Die Untersuchung der Faktorenkoppelung hat unter anderem eine große Wichtigkeit gewonnen für die Frage nach der Vererbungsweise des Geschlechtes. Daß bei den Organismen mit zwei Geschlechtern, d. h. mit Männchen und Weibchen, der Geschlechtsunterschied selbst nach den Spaltungsgesetzen vererbt wird, ist heute nicht mehr zweifelhaft. Das eine Geschlecht ist immer homozygotisch, das andere heterozygotisch. Z. B. bei der Obstfliege Drosophila ist der Geschlechtsunterschied bedingt durch einen Erbfaktor, den wir einmal X heißen wollen. Alle Weibchen sind XX, alle Männchen sind Xx. Jede Paarung ist also eine Rückkreuzung nach dem folgenden Schema:
| X X | × | X x | P1, | |
| 50% | X X | 50% | X x | F1. |
Diese einfache Annahme erklärt ohne weiteres die Tatsache, daß bei jeder Fortpflanzung ungefähr zu gleichen Teilen Männchen und Weibchen entstehen. Daß die Annahme zutrifft, geht mit Sicherheit daraus hervor, daß zwischen diesem Faktor X und den übrigen in dem gleichen Chromosom liegenden Faktoren Koppelungen bestehen. Diese Koppelungen von anderen Erbfaktoren mit dem geschlechtsbestimmenden Faktor bedingen eine Reihe von sehr merkwürdigen Vererbungserscheinungen, die man als geschlechtsgekoppelte oder mit einem weniger gut gewählten Ausdruck als geschlechtsbegrenzte Vererbung bezeichnet. Das sei an einigen Beispielen gezeigt. Von Drosophila gibt es, wie vorhin schon erwähnt, unter anderem eine Rasse, die weiße Augen hat, während die Stammrasse dunkle (rote) Augen hat. Rotäugig ist dominant über weißäugig. Wir wollen auch hier wieder den Faktor, der diesen Unterschied bedingt, mit W bezeichnen, ww ist demnach ein weißäugiges Tier, WW ist homozygotisch, Ww heterozygotisch rotäugig. Dieser Faktor W ist völlig, oder wie man meist sagt, absolut gekoppelt mit dem Geschlechtsfaktor X.
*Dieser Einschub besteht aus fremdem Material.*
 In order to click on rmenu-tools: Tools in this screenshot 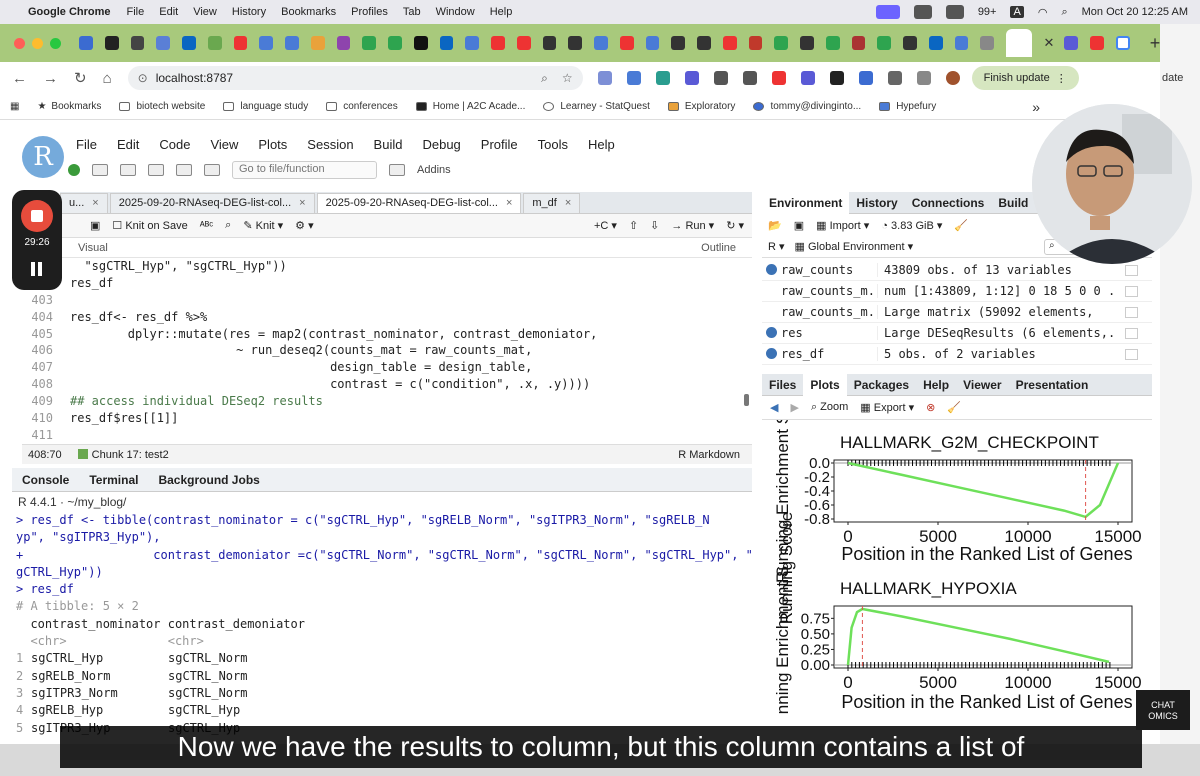, I will do `click(553, 144)`.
Kreuzt man ein normales rotäugiges Weibchen mit einem weißäugigen Männchen, so besteht die F1-Generation aus rotäugigen Männchen und aus rotäugigen Weibchen. Die F2-Generation, erhalten durch gegenseitige Paarung der F1-Tiere, besteht aus rotäugigen Weibchen und aus rotäugigen und aus weißäugigen Männchen.